Endocrinology Laboratory Testing


Introduction

What makes one an effective user of the clinical laboratory?

Such a user:

  • Identifies at least one sympathetic ally in the clinical laboratory to whom one can reach out for advice about laboratory testing. None of us can be expert in all the areas we need to know for the best possible care of patients, so including a laboratory expert as an ad hoc member of the care team should be a best practice for all clinicians.

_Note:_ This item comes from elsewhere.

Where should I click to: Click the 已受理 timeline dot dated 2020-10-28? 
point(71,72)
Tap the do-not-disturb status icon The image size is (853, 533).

  • Is at least somewhat conversant with the language of the clinical laboratory to make it easier to communicate with laboratory experts, as well as to understand key articles published in the clinical laboratory literature.

  • Understands that diagnostic testing, like so much of medicine, is “playing the odds,” and has enough awareness of basic probability theory and statistics to know: (1) when and when not to order laboratory tests and (2) how confident to be about a positive or negative result.

  • Has insight into how laboratory tests are validated (for quality purposes).

  • Knows enough about laboratory methodology to decide which test is most appropriate for the patient.

  • Is aware of test limitations and possible sources of error (many of which can occur even before the sample is actually tested).

  • Accepts the reality that different versions/kits/brands of the same test can give markedly different results, and adjusts diagnostic strategy accordingly.

  • Recognizes the limitations and statistical fuzziness of all reference intervals, particularly those in pediatrics, and interprets results carefully with this inexactitude in mind.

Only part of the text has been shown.